Когда все ушли, Алексей сказал:

– Милая и строгая Латавра, вам следует отдохнуть. Располагайтесь в спальне, а я еще поработаю в кабинете, мне предстоит читать шифровку из Центра и то, что привез Граков.

– Спокойной ночи, Алексей Алексеевич! – с грустью произнесла она, опустив глаза, и направилась в спальню. А он, глядя ей вслед, тут же понял, что не может, не в силах совладать с собой, из его груди вырвался тихий, похожий на вздох или стон призыв: «Латавра!» Она быстро повернулась, бросилась к нему, нежность озарила ее лицо, а из широко раскрытых глаз хлынула радость…

2

Утром, сильные, бодрые, омоложенные, словно напившись «живой воды», они принялись за работу. Шифровка из Центра гласила:

«1.42. Центр. Ивану: Ускорить предполагавшуюся отправку «Красавчика» в Локоть. Связь с источником в Витебске, который даст все указания, обеспечит «Могучая», Подготовить список и характеристики агентов НТС, ведущих подрывную работу с военнопленными в лагерях под Берлином. Описать внешний облик старших и радистов диверсионных групп, готовящихся для переброски в наши тылы. Ученые-физики, имеющие отношение к атомному оружию, приезжают на отдых в Блед под чужими фамилиями, учтите. Поздравляем с пятидесятилетием и награждением орденом Красного Знамени. Граф. 1.»

– Эту шифровку, Алешенька, мне дали на всякий случай, если не доведется с тобой встретиться. А о награде я ничего не знала. Поздравляю от всего сердца, ты это заслужил! Я дала бы тебе Героя, мой милый Алеша! – Она, нежно обняв его за шею, поцеловала.

Вторая перехваченная шифровка Байдалакова к Георгиевскому:

«19 января 1942 года.
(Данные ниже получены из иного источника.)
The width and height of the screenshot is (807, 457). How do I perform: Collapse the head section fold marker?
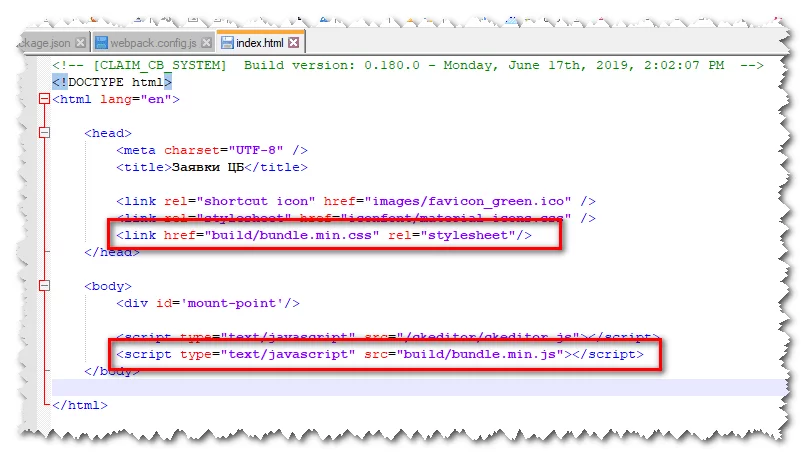click(x=42, y=133)
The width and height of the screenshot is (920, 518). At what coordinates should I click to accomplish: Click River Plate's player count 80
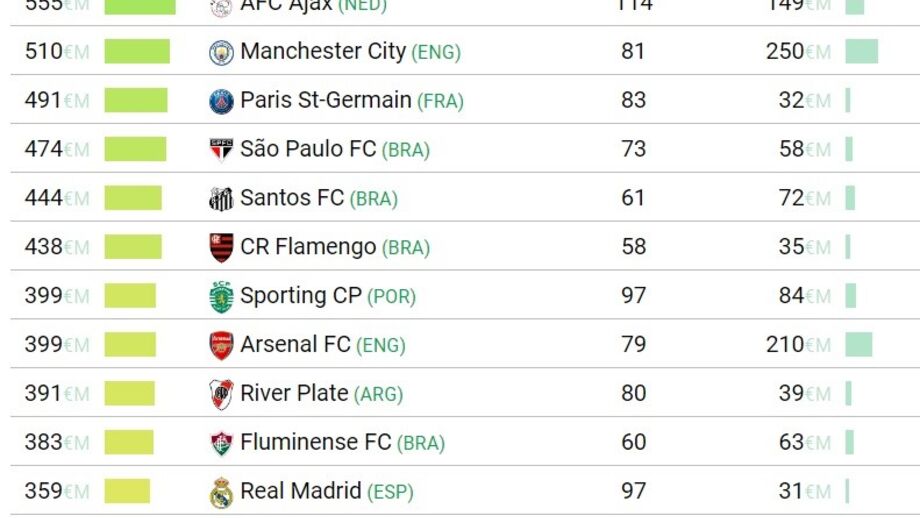coord(633,393)
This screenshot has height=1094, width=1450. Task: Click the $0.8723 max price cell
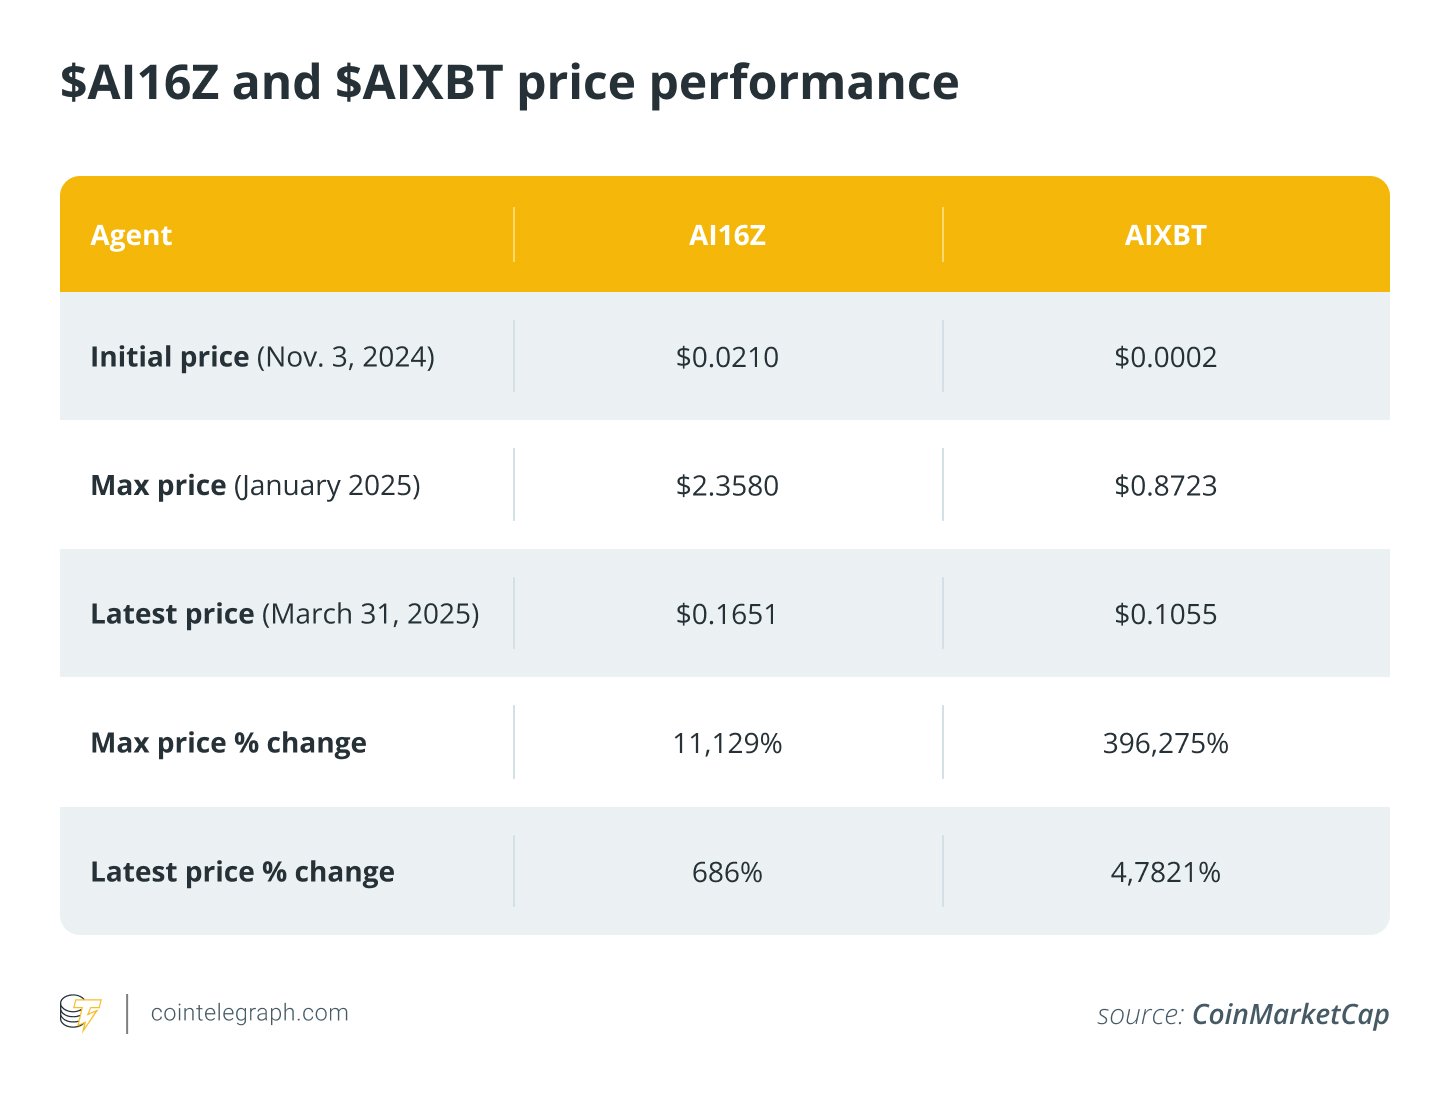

Рекомендую оставаться на месте и не прерывать связь с бывшими друзьями. Имеет ли успех пропаганда наших идей в «Охранном корпусе»? Профессор Ильин находится в данное время в Цюрихе. Адрес: Цюрих, Женевьевы, 12, желательно наладить заблаговременно с ним связь. Посланец подробно объяснит. Посылаем 10000 марок. Магу. Победа.»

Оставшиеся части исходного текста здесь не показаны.